Demonetisation hits buffalo meat exporters

Commerce ministry to discuss impact with exporters from all sectors

November 20, 2016 11:15 pm | Updated December 02, 2016 04:41 pm IST - New Delhi

STRICT CONTROLS: Exporters find the withdrawal limit of Rs.50,000 per week inadequate. File photo

STRICT CONTROLS: Exporters find the withdrawal limit of Rs.50,000 per week inadequate. File photo

With the demonetisation exercise severely hitting their operations, meat exporters have asked the government to lift curbs on cash withdrawal and related transactions to help them pay the traders as well as small and marginal farmers from whom they purchase buffaloes for slaughter.

The All India Meat & Livestock Exporters Association (AIMLEA), in a representation to the commerce ministry, complained that the withdrawal limit of Rs.50,000 a week from the current account was not enough for these exporters to pay the entire chain of people – including traders (middlemen who purchase the buffaloes from farmers) and subsistence farmers - for the bovines, official sources said. They added that AIMLEA wants cash withdrawal and transaction curbs to be either done away with or eased. The commerce ministry has forwarded the representation to the finance ministry for further action. According to the AIMLEA, farmers who sell the bovines are mostly poor and without any bank account, and therefore, they are paid in cash, which they in turn use for activities including purchasing seeds and fertilisers and running their households. The buffalo meat sector in the country is largely unorganised. The regulators for the sector include the Agricultural & Processed Food Products Export Development Authority that falls under the commerce ministry’s jurisdiction as well as the Food Safety & Standards Authority of India (under the health & family welfare ministry).

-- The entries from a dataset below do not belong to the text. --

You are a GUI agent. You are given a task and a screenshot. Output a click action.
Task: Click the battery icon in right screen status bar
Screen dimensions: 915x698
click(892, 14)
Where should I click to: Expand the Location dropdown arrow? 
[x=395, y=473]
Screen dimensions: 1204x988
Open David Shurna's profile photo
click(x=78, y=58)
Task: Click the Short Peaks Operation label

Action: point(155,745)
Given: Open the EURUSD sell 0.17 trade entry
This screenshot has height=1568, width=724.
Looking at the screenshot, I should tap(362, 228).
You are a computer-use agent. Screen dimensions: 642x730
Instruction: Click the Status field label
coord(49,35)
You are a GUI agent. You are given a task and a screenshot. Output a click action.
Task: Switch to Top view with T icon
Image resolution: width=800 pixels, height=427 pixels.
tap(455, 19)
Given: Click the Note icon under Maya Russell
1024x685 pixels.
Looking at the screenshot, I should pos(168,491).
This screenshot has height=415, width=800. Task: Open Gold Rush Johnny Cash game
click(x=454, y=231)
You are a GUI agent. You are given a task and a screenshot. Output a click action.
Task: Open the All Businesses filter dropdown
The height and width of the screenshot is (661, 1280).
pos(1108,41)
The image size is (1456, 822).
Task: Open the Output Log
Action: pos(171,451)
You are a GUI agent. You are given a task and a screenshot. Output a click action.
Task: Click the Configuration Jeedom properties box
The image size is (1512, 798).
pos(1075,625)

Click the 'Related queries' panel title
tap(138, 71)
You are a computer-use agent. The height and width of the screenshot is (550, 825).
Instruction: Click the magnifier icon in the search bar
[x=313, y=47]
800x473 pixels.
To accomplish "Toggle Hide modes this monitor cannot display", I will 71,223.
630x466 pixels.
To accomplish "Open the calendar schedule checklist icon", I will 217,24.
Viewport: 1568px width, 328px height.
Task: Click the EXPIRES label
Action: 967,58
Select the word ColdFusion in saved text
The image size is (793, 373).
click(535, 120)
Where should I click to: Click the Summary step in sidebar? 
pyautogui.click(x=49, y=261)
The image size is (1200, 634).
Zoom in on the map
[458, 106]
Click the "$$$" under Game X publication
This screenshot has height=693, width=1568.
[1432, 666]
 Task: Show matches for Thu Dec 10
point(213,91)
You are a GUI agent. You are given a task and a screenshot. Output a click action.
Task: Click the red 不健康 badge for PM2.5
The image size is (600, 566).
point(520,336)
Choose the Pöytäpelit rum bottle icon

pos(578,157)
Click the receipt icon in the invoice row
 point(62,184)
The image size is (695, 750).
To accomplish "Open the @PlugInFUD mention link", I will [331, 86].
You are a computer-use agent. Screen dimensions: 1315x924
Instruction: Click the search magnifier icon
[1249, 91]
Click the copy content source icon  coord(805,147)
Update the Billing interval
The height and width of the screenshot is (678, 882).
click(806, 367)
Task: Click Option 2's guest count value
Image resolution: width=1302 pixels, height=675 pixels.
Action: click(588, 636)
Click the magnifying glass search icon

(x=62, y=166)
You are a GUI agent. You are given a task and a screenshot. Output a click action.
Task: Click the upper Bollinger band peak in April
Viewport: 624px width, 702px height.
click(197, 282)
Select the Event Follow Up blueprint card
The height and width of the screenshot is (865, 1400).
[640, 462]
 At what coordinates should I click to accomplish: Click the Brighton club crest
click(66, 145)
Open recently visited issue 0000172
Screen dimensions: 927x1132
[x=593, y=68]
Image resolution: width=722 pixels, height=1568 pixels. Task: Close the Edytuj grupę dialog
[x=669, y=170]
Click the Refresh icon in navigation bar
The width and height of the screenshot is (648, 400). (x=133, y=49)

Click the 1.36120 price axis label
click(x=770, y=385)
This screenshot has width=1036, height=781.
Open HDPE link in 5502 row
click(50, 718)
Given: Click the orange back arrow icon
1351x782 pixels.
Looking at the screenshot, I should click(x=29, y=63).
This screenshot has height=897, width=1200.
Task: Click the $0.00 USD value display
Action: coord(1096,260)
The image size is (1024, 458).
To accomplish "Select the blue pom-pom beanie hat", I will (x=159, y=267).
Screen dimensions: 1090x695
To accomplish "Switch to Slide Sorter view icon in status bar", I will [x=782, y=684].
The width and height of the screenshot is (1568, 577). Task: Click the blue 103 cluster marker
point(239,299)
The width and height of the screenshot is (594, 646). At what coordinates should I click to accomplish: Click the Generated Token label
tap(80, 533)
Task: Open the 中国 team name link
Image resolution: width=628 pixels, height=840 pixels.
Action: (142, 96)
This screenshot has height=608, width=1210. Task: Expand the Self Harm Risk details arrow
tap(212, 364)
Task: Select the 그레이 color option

Similar complaints from exporters in other sectors, on the problems that they are facing due to the demonetisation policy, are being compiled, sources said, adding that the commerce ministry will soon hold discussions on the issue with representatives from various Export Promotion Councils. An August 2016 report by ICRA Ltd said, “Indian buffalo meat exports have grown at a Compound Annual Growth Rate (CAGR) of 29 per cent, from Rs.3,533 crore in FY08 to Rs.26,682 crore in FY16, enabling (the country) to overtake its close competitors Brazil and Australia to become the largest exporter of buffalo meat/beef, accounting for nearly 20 per cent of the world’s total buffalo meat/beef exports (in volume terms).”

Buffalo meat has been the highest agri-related export item from India for the past two consecutive years and its contribution to the total export revenues of India has almost doubled to 1.56 per cent in FY2016 from 0.76 per cent in FY2011, it said. ICRA said it estimated that buffalo meat export revenues will grow to about Rs.40,000 crore by FY21, at a CAGR of eight per cent. The Indian buffalo meat sector has boomed thanks to the buffalo population increasing to 108.7 million in 2012 (as per the 2012 all India livestock census) from 43.4 million in 1951.